**Work to be completed:** Of the records that follow, copy only the lines from the line containing "Screen dimensions: 1000x1016" to the line containing "Viewport: 1600px width, 900px height.", both included, exactly as written.

[[ Extracted information open ]]

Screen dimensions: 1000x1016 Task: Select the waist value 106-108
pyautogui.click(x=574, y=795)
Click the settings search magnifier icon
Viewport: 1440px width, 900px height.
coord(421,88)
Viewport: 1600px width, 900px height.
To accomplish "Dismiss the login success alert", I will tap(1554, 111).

[[ Extracted information closed ]]
[[ Extracted information open ]]

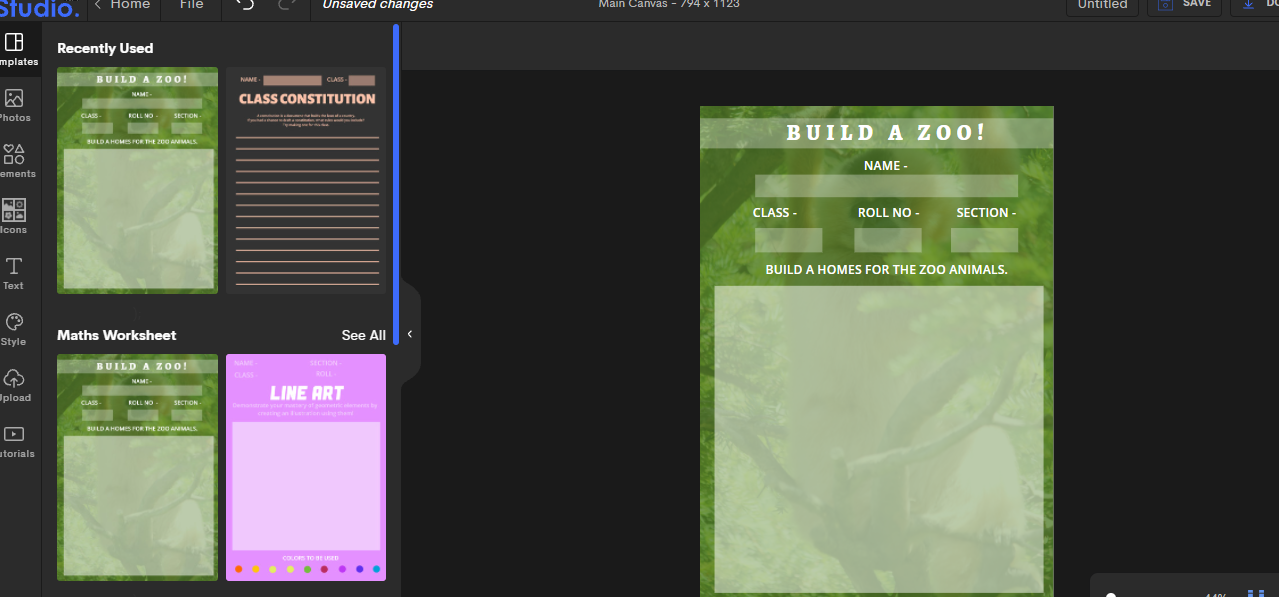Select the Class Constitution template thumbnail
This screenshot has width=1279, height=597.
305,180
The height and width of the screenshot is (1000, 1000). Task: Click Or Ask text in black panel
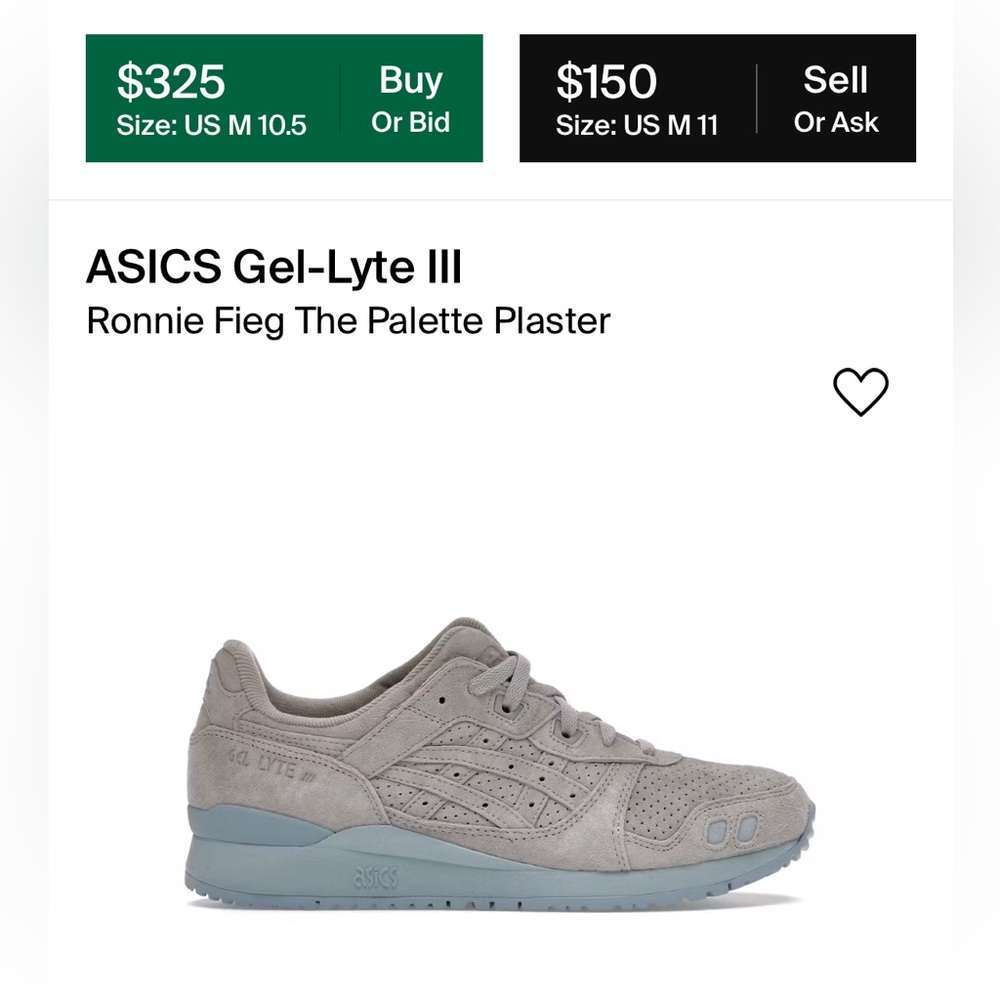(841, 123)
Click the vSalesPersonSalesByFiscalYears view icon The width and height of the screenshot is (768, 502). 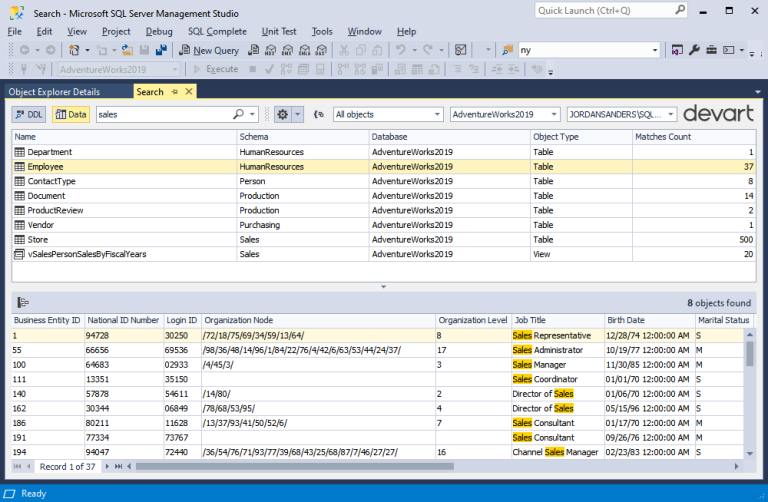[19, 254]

[[ Extracted information closed ]]

**Problem solution:**
Screen dimensions: 1000x1016 Task: Select the waist value 106-108
pyautogui.click(x=574, y=795)
Click the settings search magnifier icon
Viewport: 1440px width, 900px height.
coord(421,88)
Viewport: 1600px width, 900px height.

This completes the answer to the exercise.